It’s particular solution is \({\displaystyle x_p(t) = \frac{\pi}{2 \omega_n^2} - \frac{4}{\pi} \sum_{n \text{odd}}^{\infty} \frac{\cos(k \omega t)}{k^2(\omega_n^2 - k^2 \omega^2)}}\)

6.2 Back

Yes, for special frequencies. The homogeneous solution for the system is

\({\displaystyle x_h = c_1 \cos(\omega_n t) + c_2 \sin(\omega_n t)}\)

If the steady periodic solution, \(x_p\), has a period in common with \(x_h\) then we can add them together to get many solutions with that common period.

• Base period of \(x_h\) is \(2\pi / \omega_n\)
• Base period of \(x_p\) is \(2\pi / \omega\) provided \(\omega_n \neq 0, \omega, 3 \omega, \dots\)
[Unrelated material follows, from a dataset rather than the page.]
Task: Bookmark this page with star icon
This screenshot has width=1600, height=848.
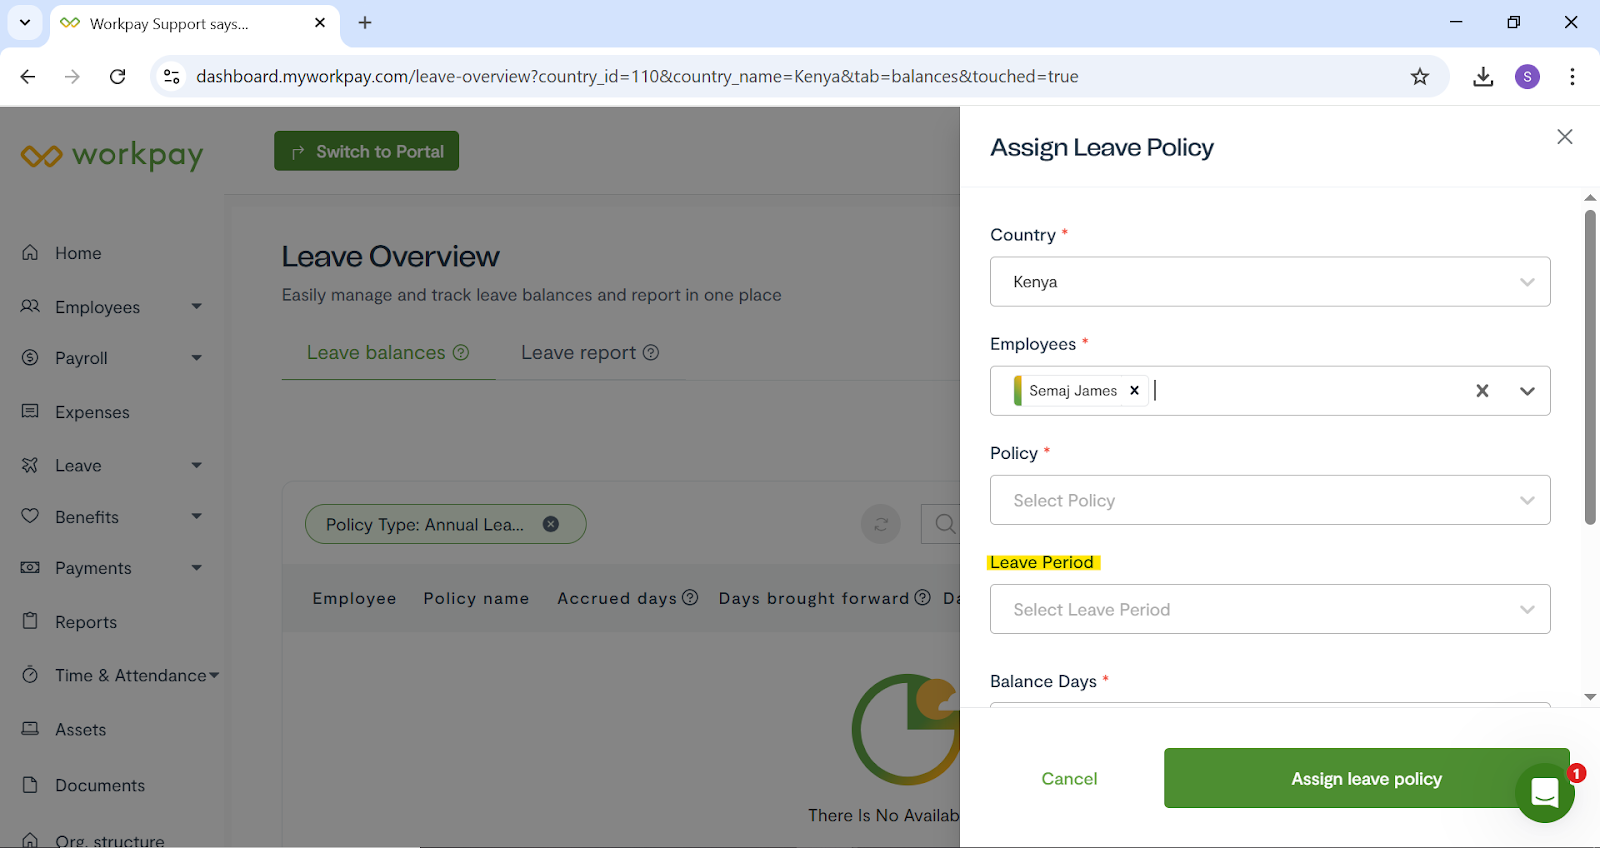Action: pyautogui.click(x=1419, y=77)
The functions \(x_h\) and \(x_p\) have a common period when some positive integer multiple of the base period of \(x_h\) equals a multiple of the base period of \(x_p\)

\({\displaystyle M \frac{2\pi}{\omega_n} = N \frac{2\pi}{\omega}}\), for some positive integers \(M\) and \(N\). So

\({\displaystyle \omega_n = \frac{M}{N} \omega}\)

There is more than one periodic solution if \(\omega_n\) is any positive rational multiple of \(\omega\) except \(1,3,5, \dots\)

7 When can we say that this system is in pure resonance without calculating the solution?

7.1 Front

When can we say that this system is in pure resonance without calculating the solution?

\(m \ddot{x} + k x = f(t)\), where \(f(t)\) is a periodic function

7.2 Back

The natural frequency of the spring-mass system is \({\displaystyle \omega_n = \sqrt{\frac{k}{m}}}\)

The typical term of the Fourier expansion of \(f(t)\) is \({\displaystyle \cos(n \frac{\pi}{L} t)}\) and \({\displaystyle \sin(n \frac{\pi}{L} t)}\); thus we get pure resonance if and only if the angular frequency of any of the Fourier terms is equals to \(\omega_n\),

\({\displaystyle \omega_n = \frac{n \pi}{L}}\), where \(n\) is an integer

8 How can we expand this expression?

8.1 Front

How can we expand this expression?

\({\displaystyle \sum_{n \text{odd}}^{\infty} \sin(n(t + \pi/2))}\)

8.2 Back

\({\displaystyle \cos(t) - \cos(3t) + \cos(5t) - \cos(7t) + \cdots}\)